__TAREFAS A REALIZAR__.
1 - Reproduza fielmente o trecho da crônica sobre o cafezinho que vai de "Sem dúvida que" até "goles e recordações.".
2 - Liste tudo o que, segundo a crônica sobre o cafezinho, as pessoas fumam, comem ou bebem entre um cafezinho e outro.
3 - Em que lugar ficava Dona Lídia, conforme a crônica sobre o cafezinho?

ENTRE UM CAFEZINHO E OUTRO

*Rangel Alves da Costa

E agora me vem à memória aquele entardecer sertanejo e o aroma de café torrado subindo pelo ar. Era a delícia de Dona Lídia, na Praça da Matriz, que a todos encantava quando sua chaleira começava a ferver.

Tantas e tantas vezes que fui lá implorar um tiquinho para saciar minha sede do negro sabor. Implorar por que logo a casa estava cheia com gente esperando o seu tiquinho. Mas dava para todo mundo, mesmo que nova remessa tivesse que ser providenciada.

E agora, de xícara à mão e um café qualquer, relembro Dona Lídia e tantos outros conterrâneos que já partiram em adeuses de lenços molhados. E entre um cafezinho e outro vou a tudo revivendo com uma saudade de filho ausente.

Sem dúvida que é entre um cafezinho e outro que as recordações se avivam no pensamento. O café desperta e a memória vai chamando o passado distante, o ontem e até o instante atrás. Reflexões surgidas entre goles e recordações.

A verdade é que muito se faz entre um cafezinho e outro. Alguns fumam cigarro, charuto ou cachimbo. Alguns esfarelam na boca a bolacha que foi mastigada como companhia. Outros bebem um pouco de água. Tanto faz.

Tanto faz por que o cafezinho passa a ter existência própria depois de sorvido. Anima, revigora, fortalece, e chama outro cafezinho quando já sente esvaindo sua permanência. E entre um cafezinho e outro o dia se alimenta do oloroso sabor.

Também vivo entre um cafezinho e outro. Ou cafezão e mais outro e outro, pois sempre forte e sem açúcar. Sou ávido por café, eis a verdade. Tanto assim que minha madrugada somente passa a ser vivida depois da primeira xícara.

Mas prefiro chamar de cafezinho. Bebo sempre em xícara pequena, então soa melhor chamá-lo de cafezinho. E de repente me vejo esquentando a água para depois derramar sobre a xícara já com as duas pequenas colheradas de café solúvel.


Não gosto de café assim, mas não há outro jeito. Creio ser muito pior o café em pacote, que sempre desce muito fraco e sem qualquer gosto. Nas ruas ainda encontro café forte nas máquinas de lanchonetes e padarias mais antigas. Mas são raridades.

[Um bloco de dados]

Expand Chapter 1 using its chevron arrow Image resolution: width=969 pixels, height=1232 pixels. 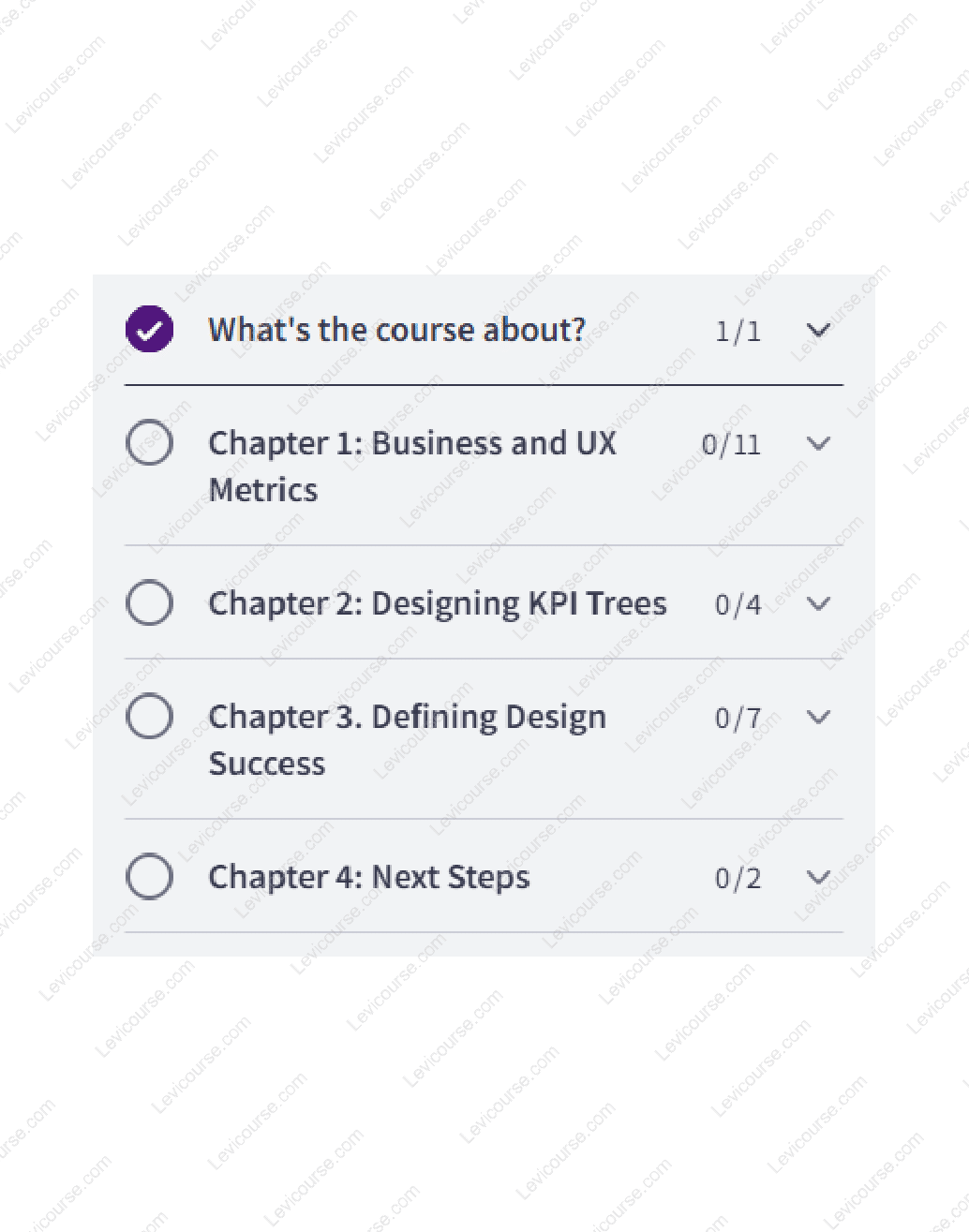tap(818, 443)
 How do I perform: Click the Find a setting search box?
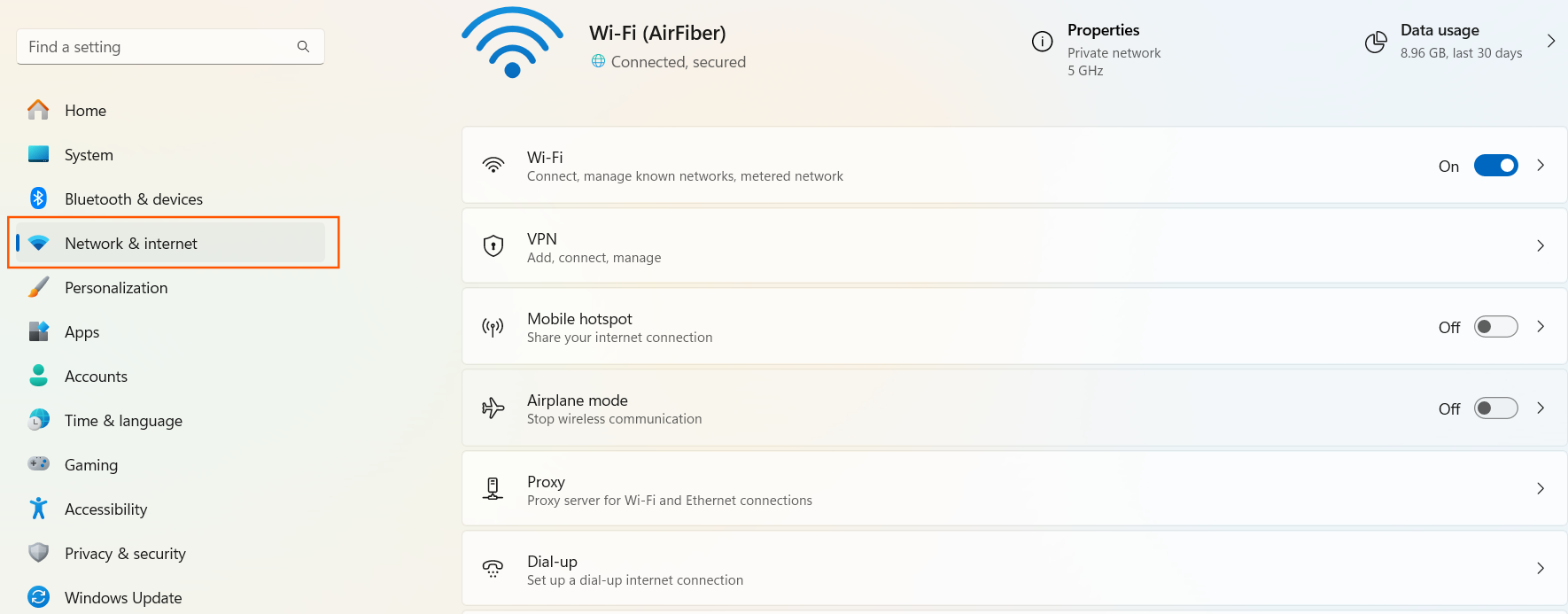170,47
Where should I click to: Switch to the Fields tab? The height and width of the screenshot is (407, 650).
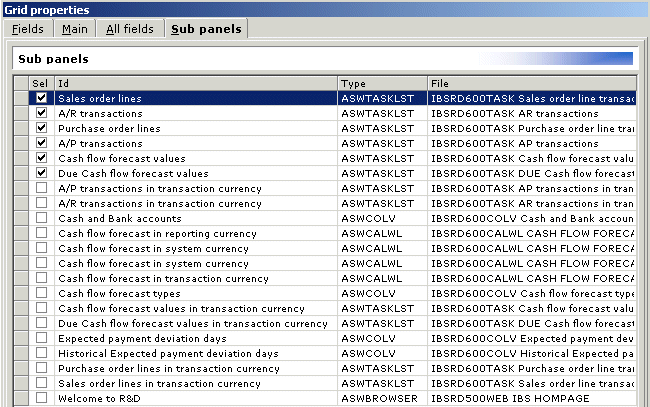(x=27, y=29)
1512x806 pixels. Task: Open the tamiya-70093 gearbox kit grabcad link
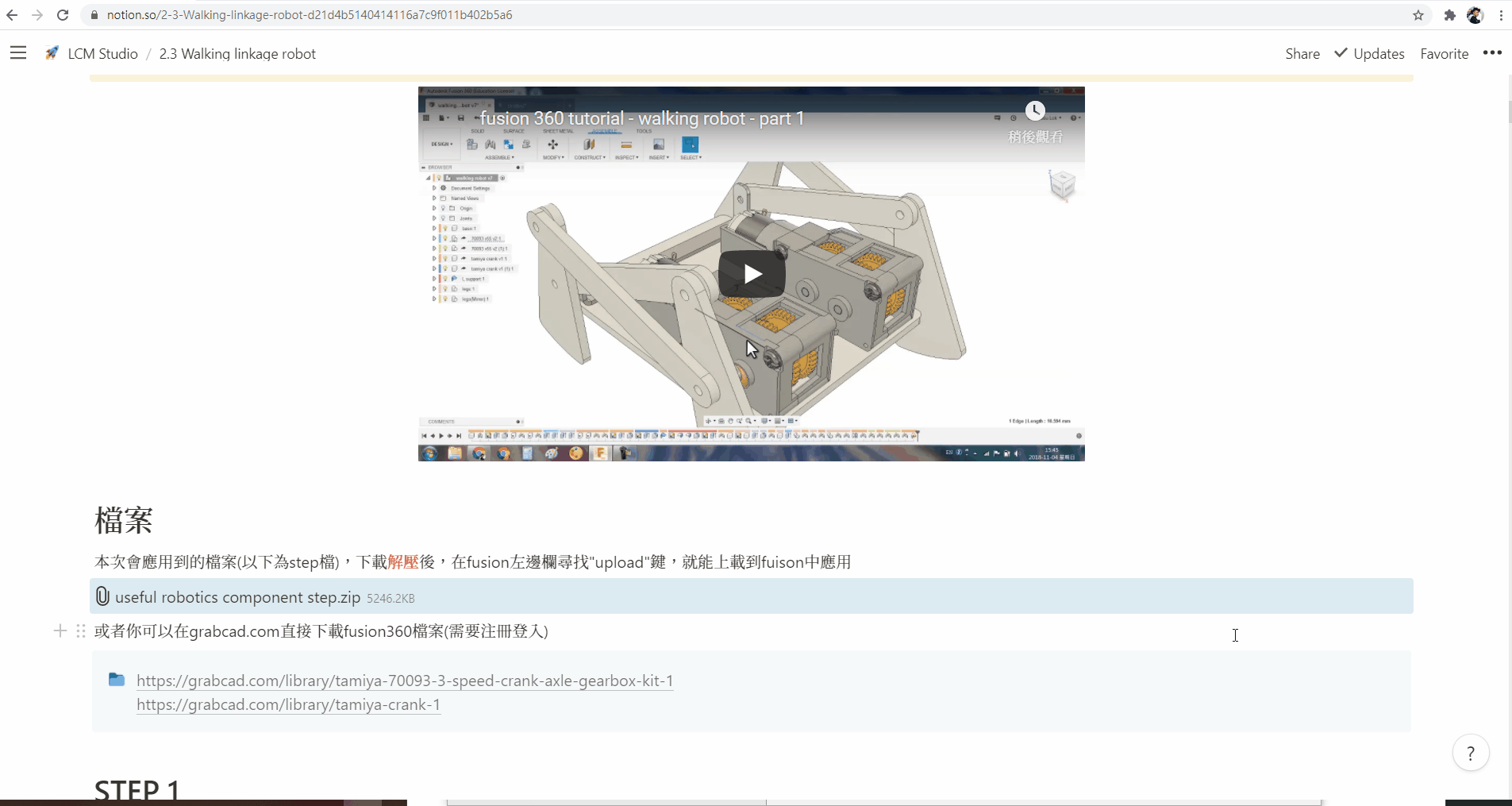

__PROBLEMAS RESOLVIDOS__.
1 -
Sem dúvida que é entre um cafezinho e outro que as recordações se avivam no pensamento. O café desperta e a memória vai chamando o passado distante, o ontem e até o instante atrás. Reflexões surgidas entre goles e recordações.

2 -
- cigarro
- charuto
- cachimbo
- bolacha
- água

3 - Na Praça da Matriz.